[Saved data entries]
◇ ◇ ◇ ◇ ◇ ◇ ◇
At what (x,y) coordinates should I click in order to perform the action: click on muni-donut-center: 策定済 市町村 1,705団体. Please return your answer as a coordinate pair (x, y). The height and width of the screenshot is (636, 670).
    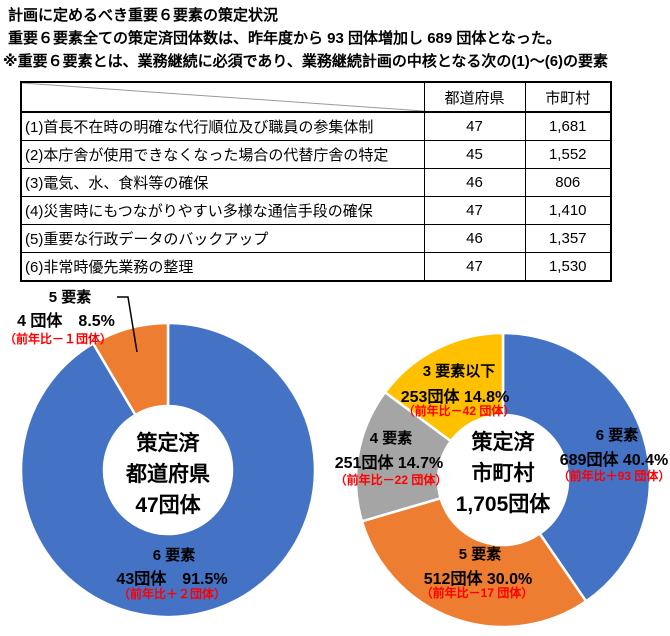
    Looking at the image, I should click on (504, 474).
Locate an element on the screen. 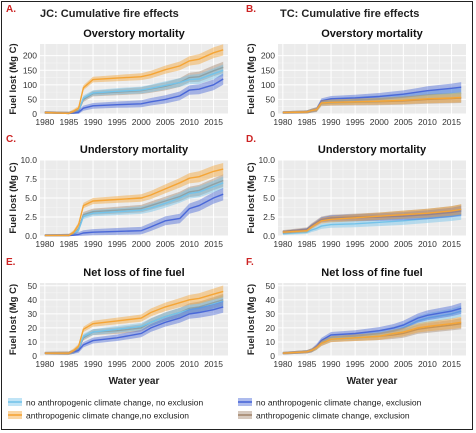 The image size is (476, 433). column-title: JC: Cumulative fire effects is located at coordinates (110, 14).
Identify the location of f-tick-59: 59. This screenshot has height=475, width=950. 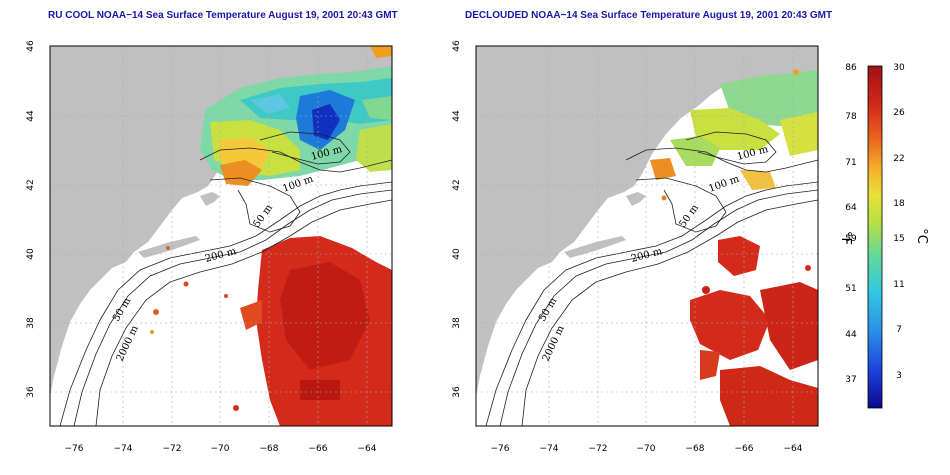
(851, 239).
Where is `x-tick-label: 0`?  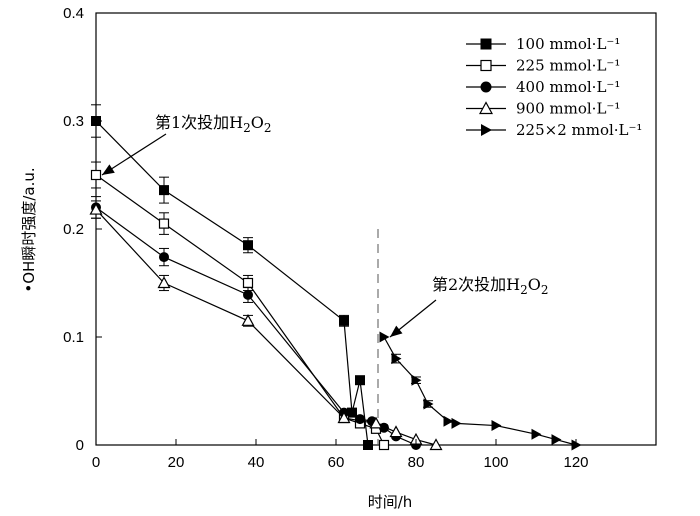
x-tick-label: 0 is located at coordinates (96, 462).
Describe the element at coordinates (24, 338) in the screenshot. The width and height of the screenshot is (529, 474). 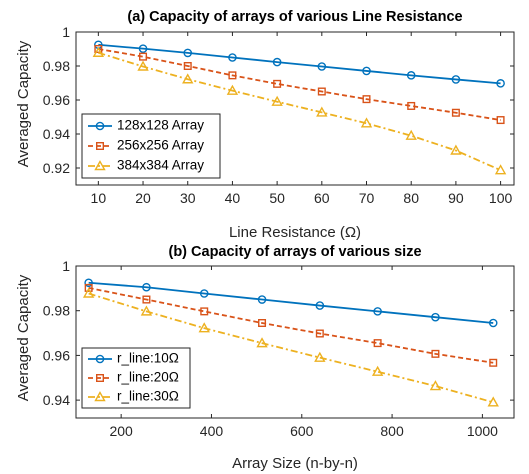
I see `y-axis-label-b: Averaged Capacity` at that location.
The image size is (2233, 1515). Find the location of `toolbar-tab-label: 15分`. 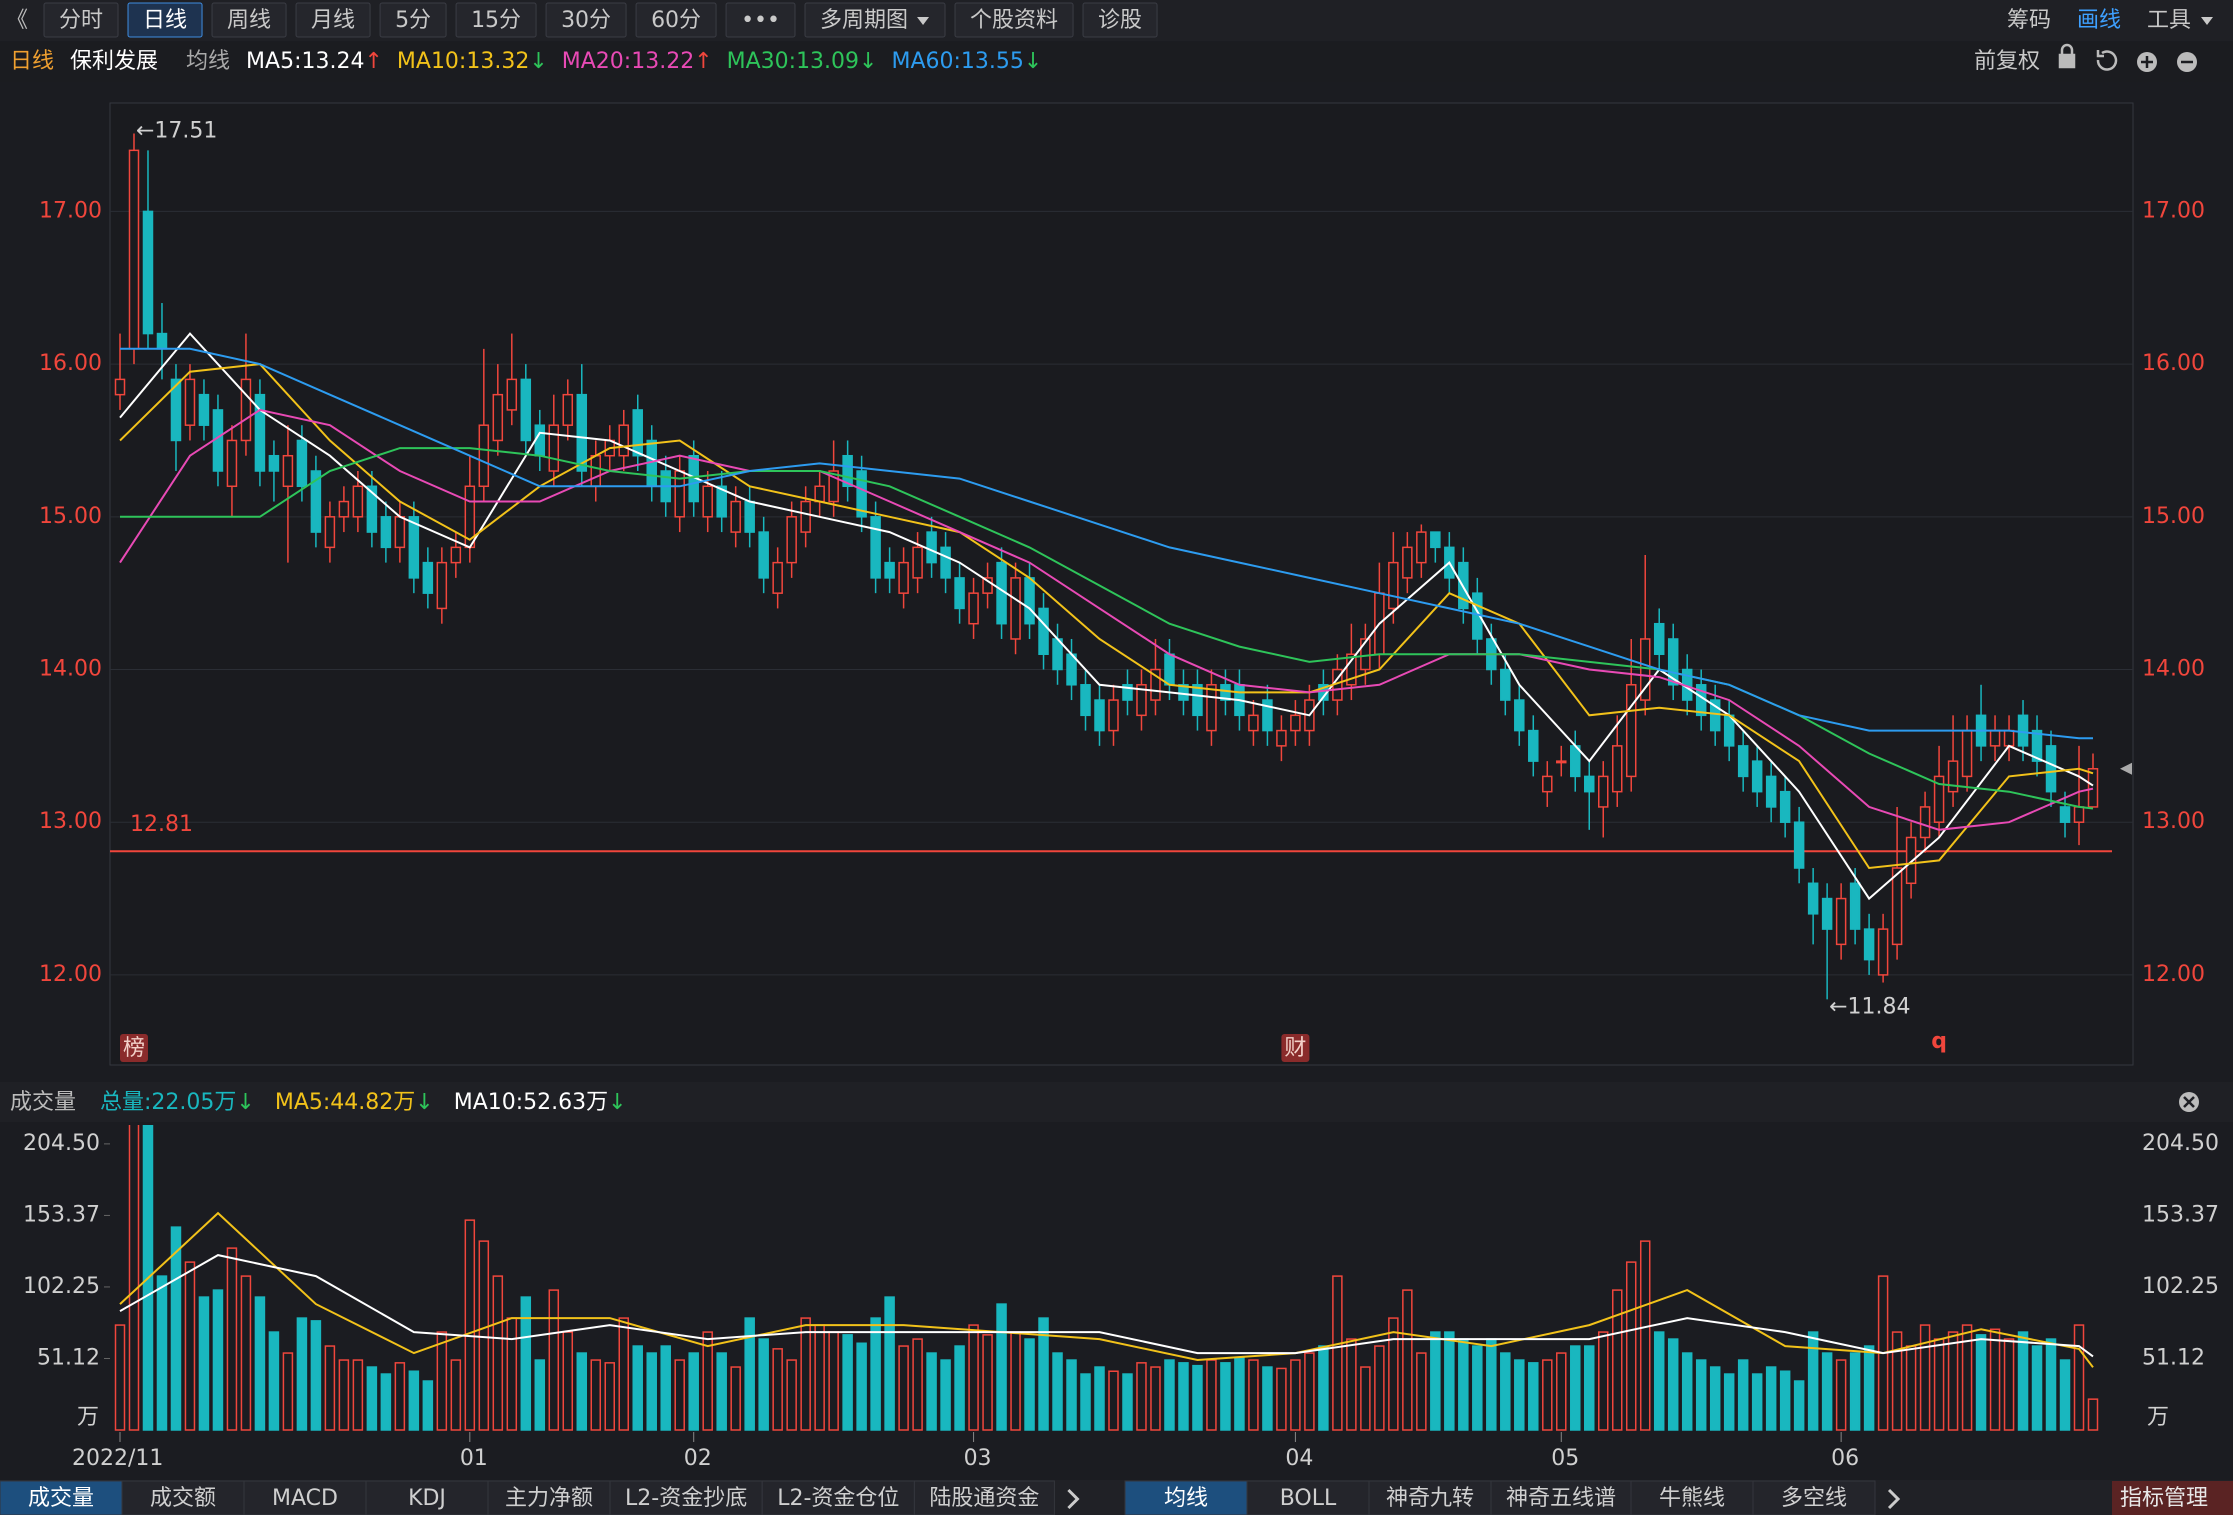

toolbar-tab-label: 15分 is located at coordinates (496, 20).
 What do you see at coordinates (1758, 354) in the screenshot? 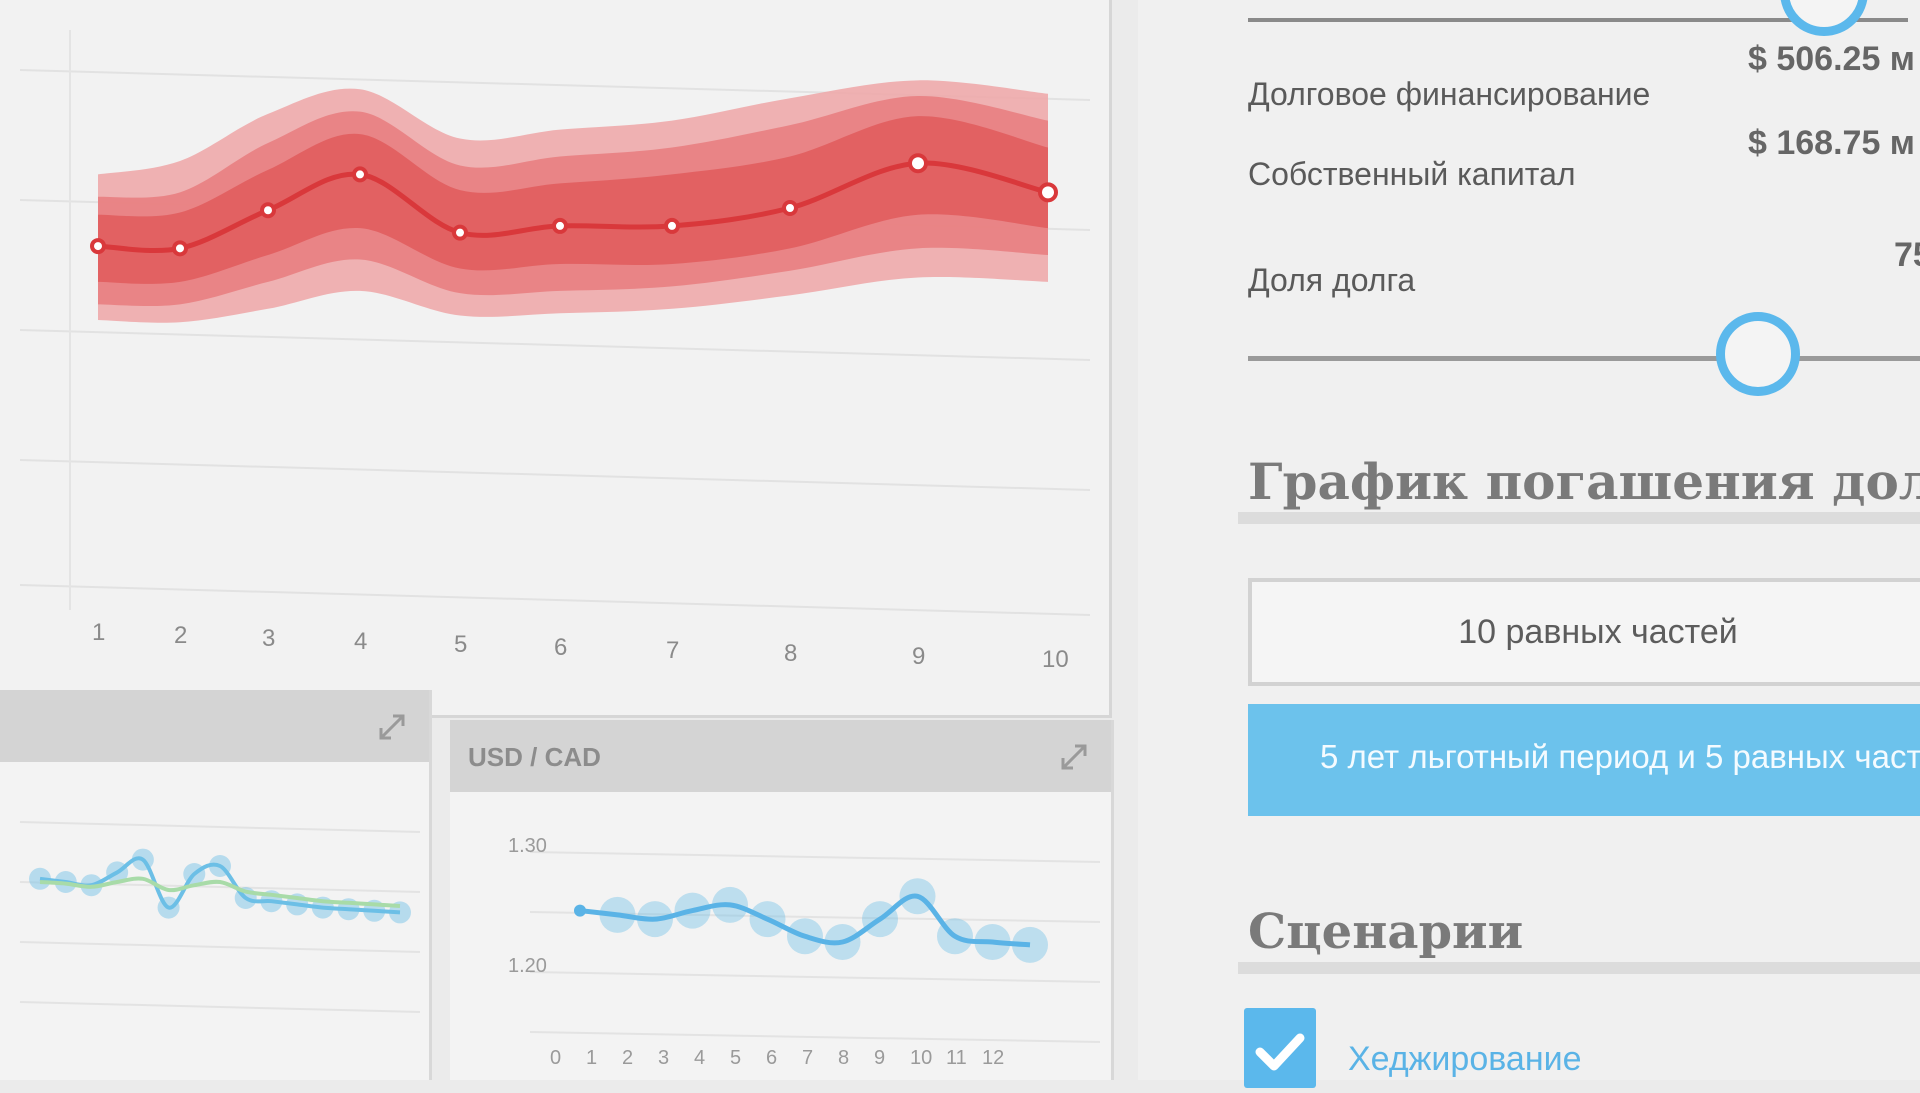
I see `debt-share-slider-handle` at bounding box center [1758, 354].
◇ ◇ ◇ ◇ ◇ ◇ ◇
# WHAT THE EXERCISE ASKS
Retype the rows from the line containing "The image size is (2233, 1515)." through the end of the rows, both ends included, and leave the pictures out.

# SOLUTION FOR THIS EXERCISE
The image size is (2233, 1515). Find the location of `toolbar-tab-label: 15分`. 

toolbar-tab-label: 15分 is located at coordinates (496, 20).
 What do you see at coordinates (1758, 354) in the screenshot? 
I see `debt-share-slider-handle` at bounding box center [1758, 354].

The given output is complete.